By Michael Peltier
TALLAHASSEE, Florida (Reuters) - Florida lawmakers on Friday approved a measure allowing state agency heads to randomly test employees for illegal drugs, sending the bill to Governor Rick Scott, who is expected to sign it.
By a 26-14 vote, the Senate approved a measure, House Bill 1205, that allows up to 10 percent of a department's employees to be randomly tested for alcohol and other substance abuse.
"This is the 21st Century and drug abuse is rampant," said Senator Alan Hays, a Republican from Umatilla and Senate sponsor of the bill.
The bill would allow tests to be conducted every 90 days. It would prohibit department heads from firing employees who initially test positive for drugs but could require such employees to participate in rehabilitation programs.

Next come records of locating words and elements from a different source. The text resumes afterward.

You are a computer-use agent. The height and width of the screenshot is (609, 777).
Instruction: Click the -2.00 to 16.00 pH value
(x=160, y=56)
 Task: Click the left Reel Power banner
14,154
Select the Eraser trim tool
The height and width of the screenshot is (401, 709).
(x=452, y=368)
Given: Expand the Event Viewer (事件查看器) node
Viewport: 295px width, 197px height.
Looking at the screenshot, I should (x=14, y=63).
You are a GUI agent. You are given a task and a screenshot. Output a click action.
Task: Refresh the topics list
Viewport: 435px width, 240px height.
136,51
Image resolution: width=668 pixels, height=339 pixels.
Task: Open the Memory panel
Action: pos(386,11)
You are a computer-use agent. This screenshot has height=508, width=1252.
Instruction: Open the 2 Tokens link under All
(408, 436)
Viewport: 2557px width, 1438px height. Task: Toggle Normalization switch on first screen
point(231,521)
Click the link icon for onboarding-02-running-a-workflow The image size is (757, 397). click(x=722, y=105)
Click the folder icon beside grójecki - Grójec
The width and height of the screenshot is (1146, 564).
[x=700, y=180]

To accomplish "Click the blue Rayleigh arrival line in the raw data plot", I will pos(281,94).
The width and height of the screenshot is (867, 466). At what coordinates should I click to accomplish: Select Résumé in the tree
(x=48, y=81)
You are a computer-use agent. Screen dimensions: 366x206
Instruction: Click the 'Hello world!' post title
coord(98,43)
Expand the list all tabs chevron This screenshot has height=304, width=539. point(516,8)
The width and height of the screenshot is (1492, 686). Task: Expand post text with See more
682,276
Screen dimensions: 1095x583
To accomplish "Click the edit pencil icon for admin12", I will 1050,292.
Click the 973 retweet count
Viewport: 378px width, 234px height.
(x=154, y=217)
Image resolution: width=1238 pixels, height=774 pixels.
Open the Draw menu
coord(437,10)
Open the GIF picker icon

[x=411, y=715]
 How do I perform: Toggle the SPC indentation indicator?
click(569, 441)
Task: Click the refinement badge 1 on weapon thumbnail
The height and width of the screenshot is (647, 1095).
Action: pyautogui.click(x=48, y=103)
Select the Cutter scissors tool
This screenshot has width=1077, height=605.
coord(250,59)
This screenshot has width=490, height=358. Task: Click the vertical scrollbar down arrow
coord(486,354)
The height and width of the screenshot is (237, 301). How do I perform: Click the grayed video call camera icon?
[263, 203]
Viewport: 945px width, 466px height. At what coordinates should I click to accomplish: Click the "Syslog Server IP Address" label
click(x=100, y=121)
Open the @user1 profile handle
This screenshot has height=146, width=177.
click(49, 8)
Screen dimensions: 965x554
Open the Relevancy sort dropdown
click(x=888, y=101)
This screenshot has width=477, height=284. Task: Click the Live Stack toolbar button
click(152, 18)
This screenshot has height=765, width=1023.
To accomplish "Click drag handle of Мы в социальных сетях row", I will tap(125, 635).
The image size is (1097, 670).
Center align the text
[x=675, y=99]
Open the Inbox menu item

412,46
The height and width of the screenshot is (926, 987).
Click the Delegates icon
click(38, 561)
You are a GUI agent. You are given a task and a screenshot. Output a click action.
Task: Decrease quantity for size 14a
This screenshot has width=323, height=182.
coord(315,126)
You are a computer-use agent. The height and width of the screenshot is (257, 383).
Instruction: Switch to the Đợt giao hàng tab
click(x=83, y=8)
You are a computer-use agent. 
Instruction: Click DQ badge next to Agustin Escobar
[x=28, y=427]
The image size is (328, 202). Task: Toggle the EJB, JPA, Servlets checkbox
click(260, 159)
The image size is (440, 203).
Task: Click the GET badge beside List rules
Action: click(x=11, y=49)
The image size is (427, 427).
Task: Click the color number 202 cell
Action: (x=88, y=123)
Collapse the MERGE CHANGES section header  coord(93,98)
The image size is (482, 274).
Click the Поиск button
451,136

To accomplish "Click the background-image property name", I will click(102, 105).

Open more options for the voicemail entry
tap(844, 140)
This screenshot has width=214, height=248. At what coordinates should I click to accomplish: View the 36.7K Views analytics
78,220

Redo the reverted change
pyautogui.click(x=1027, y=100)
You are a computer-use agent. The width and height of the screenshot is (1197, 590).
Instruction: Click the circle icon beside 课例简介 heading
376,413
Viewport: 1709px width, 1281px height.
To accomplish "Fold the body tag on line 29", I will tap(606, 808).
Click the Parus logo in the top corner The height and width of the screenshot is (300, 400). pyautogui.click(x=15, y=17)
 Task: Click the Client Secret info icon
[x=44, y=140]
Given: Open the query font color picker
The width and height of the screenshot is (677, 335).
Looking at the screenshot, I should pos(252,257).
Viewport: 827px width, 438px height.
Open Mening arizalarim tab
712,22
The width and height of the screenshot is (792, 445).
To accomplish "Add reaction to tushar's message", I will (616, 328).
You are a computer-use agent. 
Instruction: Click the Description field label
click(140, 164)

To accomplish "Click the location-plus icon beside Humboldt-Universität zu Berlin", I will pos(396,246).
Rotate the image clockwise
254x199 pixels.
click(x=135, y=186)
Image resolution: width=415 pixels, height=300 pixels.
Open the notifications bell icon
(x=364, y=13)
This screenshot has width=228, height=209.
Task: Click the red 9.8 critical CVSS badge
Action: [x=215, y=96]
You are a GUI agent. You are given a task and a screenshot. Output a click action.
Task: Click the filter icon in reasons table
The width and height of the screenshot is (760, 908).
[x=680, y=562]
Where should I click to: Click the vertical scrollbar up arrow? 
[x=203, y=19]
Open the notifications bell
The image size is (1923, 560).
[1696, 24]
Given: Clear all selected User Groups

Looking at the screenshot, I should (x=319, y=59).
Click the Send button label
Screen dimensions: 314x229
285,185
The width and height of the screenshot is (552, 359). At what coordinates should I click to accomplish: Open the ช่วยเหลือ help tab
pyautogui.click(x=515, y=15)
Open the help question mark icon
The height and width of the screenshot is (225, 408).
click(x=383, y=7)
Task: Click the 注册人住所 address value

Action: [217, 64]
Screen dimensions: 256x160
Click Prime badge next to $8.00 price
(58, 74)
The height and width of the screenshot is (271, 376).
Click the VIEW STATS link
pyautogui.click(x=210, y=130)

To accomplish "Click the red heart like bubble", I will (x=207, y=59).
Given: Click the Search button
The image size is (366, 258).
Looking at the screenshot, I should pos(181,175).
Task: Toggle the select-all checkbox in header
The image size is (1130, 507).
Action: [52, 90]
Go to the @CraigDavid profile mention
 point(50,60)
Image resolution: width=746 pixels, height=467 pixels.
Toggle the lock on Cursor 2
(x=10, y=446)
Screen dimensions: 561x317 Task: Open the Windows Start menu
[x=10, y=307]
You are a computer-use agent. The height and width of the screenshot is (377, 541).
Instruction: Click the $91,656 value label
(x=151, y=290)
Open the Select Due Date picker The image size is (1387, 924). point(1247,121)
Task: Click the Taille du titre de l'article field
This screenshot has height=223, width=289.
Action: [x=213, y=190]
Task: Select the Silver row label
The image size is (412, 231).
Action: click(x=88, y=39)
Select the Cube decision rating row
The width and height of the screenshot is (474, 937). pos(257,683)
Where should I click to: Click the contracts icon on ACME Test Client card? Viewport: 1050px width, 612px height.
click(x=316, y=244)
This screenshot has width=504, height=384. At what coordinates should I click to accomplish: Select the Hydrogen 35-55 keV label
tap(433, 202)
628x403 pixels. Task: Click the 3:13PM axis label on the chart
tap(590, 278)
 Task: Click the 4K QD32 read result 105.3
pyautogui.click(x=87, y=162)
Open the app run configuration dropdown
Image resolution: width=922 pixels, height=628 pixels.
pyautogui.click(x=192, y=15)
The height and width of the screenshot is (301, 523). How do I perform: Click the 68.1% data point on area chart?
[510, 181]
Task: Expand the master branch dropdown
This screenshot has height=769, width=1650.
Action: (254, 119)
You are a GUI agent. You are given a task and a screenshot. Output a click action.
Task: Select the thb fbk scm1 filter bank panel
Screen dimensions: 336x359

Backers of the measure said the voluntary program mirrors efforts that have long been in place in private industry.
"I've had a drug-free workplace for more than 20 years," said Senator Jack Latvala, a Clearwater Republican who is chief executive of a printing company. "I believe that it has contributed to higher quality employees."
Critics, a coalition of Democrats and at least one conservative Republican, said the measure was an intrusive and unnecessary procedure. They also chided their Republican colleagues for a "big government" program that they said would improperly insert the government into an employee's personal life.
"We're talking less personal freedom without probable cause," said Senator Chris Smith, a Democrat from Fort Lauderdale. "This is more government intrusion and more costs."
"It is a waste of our time and our money," said Senator Larcenia Bullard, a Democrat from Miami.
Lawmakers in several states have passed similar measures in the past few years. Florida legislators last year voted to require applicants for federal public assistance to pass a test for illegal drugs. A federal judge barred enforcement of that law pending resolution of a challenge to its constitutionality.
The courts have generally upheld random drug testing for workers in jobs that involve public safety. But opponents say that broader testing of workers who are not suspected of wrongdoing violates their constitutional protection against unreasonable searches and seizure, and robs them of due process.